__TASK__. From the data below, set down exactly the lines between the one holding "Given: Enable the Case-Sensitive checkbox" and the one holding "Click the Target", inclusive, and no others.

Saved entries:
--*--

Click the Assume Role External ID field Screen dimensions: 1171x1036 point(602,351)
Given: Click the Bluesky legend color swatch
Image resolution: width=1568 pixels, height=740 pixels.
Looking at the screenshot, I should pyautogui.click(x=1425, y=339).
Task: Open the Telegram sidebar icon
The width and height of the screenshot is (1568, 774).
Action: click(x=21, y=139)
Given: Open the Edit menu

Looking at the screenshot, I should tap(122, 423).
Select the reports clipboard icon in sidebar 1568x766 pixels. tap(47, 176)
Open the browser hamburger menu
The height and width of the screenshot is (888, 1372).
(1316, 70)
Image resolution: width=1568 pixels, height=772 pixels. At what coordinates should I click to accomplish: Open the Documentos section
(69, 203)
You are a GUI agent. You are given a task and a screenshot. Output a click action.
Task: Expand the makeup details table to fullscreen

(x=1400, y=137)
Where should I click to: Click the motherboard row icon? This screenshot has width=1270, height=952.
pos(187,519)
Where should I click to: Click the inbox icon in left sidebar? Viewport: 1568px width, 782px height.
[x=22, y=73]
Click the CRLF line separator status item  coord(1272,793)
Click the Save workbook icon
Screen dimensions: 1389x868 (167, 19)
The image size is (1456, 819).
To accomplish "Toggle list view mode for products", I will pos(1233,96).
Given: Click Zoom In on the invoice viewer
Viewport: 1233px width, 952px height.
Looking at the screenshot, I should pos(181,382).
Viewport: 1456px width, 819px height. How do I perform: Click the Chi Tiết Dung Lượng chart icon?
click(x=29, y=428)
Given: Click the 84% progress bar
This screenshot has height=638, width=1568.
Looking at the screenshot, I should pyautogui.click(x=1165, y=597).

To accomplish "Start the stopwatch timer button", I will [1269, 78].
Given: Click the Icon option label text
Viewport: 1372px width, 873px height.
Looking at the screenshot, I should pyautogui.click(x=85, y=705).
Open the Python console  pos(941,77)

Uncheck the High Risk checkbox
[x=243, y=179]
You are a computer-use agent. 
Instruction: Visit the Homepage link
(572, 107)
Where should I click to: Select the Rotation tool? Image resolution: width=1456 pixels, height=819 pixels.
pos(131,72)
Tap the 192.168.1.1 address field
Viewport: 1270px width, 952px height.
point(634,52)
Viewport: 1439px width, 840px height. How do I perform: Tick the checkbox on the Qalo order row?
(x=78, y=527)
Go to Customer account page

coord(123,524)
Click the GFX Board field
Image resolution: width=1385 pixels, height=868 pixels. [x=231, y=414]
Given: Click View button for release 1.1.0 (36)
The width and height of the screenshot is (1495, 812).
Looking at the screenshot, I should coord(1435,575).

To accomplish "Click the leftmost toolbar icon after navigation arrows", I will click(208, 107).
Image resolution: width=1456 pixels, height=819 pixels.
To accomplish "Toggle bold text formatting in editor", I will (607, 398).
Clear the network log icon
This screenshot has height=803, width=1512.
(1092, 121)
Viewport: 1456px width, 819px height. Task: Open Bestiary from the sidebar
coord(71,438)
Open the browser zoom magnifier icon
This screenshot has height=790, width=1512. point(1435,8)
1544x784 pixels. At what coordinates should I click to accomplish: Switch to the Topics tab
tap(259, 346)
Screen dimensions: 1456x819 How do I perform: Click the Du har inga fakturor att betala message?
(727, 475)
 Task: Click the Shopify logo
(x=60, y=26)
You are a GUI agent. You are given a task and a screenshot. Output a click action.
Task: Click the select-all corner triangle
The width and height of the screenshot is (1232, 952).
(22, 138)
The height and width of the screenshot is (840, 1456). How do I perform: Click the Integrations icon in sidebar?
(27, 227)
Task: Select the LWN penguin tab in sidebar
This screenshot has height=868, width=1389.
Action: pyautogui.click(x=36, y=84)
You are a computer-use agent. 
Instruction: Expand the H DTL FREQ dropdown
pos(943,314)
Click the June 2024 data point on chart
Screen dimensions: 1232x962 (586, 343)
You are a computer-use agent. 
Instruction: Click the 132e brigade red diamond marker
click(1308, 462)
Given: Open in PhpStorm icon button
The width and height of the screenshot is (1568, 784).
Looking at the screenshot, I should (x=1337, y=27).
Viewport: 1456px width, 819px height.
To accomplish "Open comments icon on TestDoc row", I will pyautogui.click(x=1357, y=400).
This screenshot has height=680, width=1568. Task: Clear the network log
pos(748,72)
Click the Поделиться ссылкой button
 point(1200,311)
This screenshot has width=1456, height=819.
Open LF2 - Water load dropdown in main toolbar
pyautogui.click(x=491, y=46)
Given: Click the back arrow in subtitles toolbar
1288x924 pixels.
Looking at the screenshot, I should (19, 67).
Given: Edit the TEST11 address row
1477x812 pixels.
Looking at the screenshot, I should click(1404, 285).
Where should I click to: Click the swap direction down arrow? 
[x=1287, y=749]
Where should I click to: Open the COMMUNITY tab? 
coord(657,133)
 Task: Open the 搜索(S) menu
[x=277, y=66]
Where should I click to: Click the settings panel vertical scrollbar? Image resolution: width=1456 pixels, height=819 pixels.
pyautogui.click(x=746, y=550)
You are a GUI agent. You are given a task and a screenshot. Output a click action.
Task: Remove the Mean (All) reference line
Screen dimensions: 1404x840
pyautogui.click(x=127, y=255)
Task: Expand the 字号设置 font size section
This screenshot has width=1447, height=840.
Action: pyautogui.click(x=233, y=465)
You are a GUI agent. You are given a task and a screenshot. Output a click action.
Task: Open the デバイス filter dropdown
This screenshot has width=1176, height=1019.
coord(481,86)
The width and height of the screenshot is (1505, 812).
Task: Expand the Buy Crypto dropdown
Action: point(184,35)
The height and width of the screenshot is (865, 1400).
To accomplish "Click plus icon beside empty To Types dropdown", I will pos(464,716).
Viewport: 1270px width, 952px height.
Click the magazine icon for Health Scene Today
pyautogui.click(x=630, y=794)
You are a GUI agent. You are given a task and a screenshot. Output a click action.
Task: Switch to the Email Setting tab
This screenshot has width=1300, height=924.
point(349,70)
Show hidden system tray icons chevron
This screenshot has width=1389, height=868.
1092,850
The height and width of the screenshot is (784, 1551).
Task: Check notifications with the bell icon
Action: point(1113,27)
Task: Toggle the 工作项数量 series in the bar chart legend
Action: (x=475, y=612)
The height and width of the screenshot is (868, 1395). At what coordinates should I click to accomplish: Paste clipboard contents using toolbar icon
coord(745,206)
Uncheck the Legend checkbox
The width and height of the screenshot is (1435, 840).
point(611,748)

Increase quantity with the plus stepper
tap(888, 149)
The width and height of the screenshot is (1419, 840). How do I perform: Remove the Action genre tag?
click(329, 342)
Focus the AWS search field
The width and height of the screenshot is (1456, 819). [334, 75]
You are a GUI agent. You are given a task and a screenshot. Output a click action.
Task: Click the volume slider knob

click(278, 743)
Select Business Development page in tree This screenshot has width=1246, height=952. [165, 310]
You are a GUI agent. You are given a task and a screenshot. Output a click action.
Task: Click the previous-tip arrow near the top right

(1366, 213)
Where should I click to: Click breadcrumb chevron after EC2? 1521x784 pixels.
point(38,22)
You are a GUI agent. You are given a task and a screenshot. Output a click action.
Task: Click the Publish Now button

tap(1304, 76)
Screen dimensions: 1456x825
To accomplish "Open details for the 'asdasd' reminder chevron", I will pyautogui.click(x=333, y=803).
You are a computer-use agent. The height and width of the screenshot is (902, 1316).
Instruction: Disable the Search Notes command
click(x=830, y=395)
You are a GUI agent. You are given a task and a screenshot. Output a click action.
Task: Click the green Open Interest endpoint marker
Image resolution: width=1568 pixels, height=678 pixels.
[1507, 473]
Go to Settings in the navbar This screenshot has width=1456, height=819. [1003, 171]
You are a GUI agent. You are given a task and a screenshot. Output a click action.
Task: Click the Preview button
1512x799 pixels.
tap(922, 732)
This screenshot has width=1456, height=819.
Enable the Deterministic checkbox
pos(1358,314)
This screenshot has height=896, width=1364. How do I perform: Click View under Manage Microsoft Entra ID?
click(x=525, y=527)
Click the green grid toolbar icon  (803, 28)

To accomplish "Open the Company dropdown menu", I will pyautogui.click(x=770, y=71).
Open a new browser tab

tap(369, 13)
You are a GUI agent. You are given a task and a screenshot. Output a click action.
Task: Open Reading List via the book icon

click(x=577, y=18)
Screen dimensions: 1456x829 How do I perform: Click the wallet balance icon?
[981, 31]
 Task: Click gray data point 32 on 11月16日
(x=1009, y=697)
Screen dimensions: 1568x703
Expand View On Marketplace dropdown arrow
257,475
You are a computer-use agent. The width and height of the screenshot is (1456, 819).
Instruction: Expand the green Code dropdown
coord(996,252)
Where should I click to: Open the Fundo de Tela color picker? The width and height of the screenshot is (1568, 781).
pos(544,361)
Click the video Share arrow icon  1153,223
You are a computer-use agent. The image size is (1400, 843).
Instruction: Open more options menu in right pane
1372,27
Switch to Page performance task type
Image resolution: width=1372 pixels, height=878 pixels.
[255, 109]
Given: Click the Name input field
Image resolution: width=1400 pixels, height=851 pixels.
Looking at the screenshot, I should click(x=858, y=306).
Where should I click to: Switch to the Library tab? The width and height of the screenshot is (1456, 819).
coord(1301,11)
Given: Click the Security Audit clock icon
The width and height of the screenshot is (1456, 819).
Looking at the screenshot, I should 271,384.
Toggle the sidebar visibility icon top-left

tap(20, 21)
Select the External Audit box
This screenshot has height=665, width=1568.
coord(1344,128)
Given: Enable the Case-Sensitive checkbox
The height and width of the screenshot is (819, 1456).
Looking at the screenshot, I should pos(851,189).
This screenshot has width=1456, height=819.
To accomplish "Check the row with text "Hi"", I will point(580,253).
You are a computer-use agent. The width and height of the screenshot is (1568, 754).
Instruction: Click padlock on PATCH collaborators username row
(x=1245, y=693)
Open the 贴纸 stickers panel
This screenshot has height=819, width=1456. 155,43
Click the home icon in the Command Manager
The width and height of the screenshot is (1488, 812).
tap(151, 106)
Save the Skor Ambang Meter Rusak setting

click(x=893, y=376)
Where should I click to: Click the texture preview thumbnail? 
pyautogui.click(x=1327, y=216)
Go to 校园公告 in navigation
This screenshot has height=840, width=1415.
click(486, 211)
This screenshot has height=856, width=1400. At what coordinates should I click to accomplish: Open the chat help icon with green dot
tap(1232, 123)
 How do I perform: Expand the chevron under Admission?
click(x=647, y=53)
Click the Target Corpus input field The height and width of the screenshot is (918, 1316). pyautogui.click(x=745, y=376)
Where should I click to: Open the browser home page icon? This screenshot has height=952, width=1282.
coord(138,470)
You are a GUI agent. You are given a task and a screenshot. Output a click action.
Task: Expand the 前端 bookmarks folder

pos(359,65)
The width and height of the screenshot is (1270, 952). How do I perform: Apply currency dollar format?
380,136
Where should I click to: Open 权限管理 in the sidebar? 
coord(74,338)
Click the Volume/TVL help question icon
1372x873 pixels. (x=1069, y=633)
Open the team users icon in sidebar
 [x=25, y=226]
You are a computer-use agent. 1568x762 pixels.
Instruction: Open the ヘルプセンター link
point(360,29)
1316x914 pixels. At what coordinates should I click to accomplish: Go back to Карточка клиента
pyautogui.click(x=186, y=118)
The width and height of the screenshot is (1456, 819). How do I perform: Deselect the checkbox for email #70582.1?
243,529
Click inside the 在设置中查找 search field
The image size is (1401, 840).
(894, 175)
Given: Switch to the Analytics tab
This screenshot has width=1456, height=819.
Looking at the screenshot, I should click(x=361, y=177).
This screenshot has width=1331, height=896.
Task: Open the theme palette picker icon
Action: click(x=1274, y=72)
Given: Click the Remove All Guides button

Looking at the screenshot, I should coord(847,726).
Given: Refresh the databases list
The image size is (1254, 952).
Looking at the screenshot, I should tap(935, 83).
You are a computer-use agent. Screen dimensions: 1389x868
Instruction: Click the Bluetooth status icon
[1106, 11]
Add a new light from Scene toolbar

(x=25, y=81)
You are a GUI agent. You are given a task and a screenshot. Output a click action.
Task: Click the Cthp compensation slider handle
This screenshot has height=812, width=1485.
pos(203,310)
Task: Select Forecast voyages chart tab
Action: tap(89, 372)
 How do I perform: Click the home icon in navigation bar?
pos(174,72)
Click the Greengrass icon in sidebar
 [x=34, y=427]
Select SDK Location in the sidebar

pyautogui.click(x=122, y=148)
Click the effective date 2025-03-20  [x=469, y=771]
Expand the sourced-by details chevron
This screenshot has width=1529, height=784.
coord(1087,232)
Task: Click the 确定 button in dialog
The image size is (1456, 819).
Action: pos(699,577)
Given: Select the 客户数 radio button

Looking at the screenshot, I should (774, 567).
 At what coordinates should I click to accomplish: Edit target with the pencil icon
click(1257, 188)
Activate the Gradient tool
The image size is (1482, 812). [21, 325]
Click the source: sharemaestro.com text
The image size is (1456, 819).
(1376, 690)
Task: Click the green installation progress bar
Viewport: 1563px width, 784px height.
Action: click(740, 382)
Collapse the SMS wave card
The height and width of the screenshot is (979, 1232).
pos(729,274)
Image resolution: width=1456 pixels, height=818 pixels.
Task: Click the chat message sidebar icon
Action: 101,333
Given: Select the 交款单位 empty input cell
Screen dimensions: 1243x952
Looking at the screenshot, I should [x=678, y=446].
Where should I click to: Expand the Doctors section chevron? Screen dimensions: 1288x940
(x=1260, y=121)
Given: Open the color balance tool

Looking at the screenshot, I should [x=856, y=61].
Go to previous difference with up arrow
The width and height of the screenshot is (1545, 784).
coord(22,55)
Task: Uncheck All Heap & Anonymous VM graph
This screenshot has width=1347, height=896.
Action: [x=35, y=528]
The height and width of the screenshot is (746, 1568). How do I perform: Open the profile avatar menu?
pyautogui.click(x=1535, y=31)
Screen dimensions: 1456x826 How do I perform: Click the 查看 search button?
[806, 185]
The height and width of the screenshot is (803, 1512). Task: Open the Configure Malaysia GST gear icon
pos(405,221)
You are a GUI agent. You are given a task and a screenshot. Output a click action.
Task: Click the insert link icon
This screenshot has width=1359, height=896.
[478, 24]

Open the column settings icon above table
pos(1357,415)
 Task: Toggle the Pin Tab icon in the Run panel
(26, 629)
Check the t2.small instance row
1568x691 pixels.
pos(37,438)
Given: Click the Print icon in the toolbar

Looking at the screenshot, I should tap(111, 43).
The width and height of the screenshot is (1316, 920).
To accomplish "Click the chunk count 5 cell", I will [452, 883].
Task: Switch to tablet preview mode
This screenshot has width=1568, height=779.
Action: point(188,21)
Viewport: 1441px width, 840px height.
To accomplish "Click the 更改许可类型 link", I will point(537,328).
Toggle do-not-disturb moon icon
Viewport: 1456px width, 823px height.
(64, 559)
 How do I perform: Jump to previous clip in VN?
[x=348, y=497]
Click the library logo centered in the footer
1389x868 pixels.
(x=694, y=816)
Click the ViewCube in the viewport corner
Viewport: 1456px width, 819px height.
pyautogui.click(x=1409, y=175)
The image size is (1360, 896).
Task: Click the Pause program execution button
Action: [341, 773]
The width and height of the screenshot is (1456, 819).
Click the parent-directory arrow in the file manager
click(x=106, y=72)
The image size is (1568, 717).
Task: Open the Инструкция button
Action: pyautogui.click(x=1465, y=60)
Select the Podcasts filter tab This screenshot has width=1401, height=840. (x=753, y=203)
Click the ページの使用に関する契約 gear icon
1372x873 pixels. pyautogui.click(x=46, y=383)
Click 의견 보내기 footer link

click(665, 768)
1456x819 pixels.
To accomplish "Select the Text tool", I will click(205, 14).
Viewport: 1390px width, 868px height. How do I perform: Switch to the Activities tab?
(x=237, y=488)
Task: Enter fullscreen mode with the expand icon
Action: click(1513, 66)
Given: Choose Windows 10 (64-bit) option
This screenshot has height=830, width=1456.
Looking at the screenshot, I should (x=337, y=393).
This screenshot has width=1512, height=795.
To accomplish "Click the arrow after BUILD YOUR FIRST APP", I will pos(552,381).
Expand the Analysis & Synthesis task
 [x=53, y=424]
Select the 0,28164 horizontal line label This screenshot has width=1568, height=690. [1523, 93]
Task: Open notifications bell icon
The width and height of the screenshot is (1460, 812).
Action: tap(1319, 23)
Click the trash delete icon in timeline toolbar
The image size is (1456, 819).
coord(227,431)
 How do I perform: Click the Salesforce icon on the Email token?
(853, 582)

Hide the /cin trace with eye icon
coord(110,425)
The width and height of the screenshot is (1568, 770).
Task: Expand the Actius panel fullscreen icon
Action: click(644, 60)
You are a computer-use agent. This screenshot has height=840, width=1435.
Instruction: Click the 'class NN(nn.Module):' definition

--*--

__TASK ANSWER__.
Given: Enable the Case-Sensitive checkbox
The height and width of the screenshot is (819, 1456).
Looking at the screenshot, I should pos(851,189).
This screenshot has width=1456, height=819.
To accomplish "Check the row with text "Hi"", I will point(580,253).
You are a computer-use agent. The width and height of the screenshot is (1568, 754).
Instruction: Click padlock on PATCH collaborators username row
(x=1245, y=693)
Open the 贴纸 stickers panel
This screenshot has height=819, width=1456. 155,43
Click the home icon in the Command Manager
The width and height of the screenshot is (1488, 812).
tap(151, 106)
Save the Skor Ambang Meter Rusak setting

click(x=893, y=376)
Where should I click to: Click the texture preview thumbnail? 
pyautogui.click(x=1327, y=216)
Go to 校园公告 in navigation
This screenshot has height=840, width=1415.
click(486, 211)
This screenshot has height=856, width=1400. At what coordinates should I click to accomplish: Open the chat help icon with green dot
tap(1232, 123)
 How do I perform: Expand the chevron under Admission?
click(x=647, y=53)
Click the Target Corpus input field The height and width of the screenshot is (918, 1316). pyautogui.click(x=745, y=376)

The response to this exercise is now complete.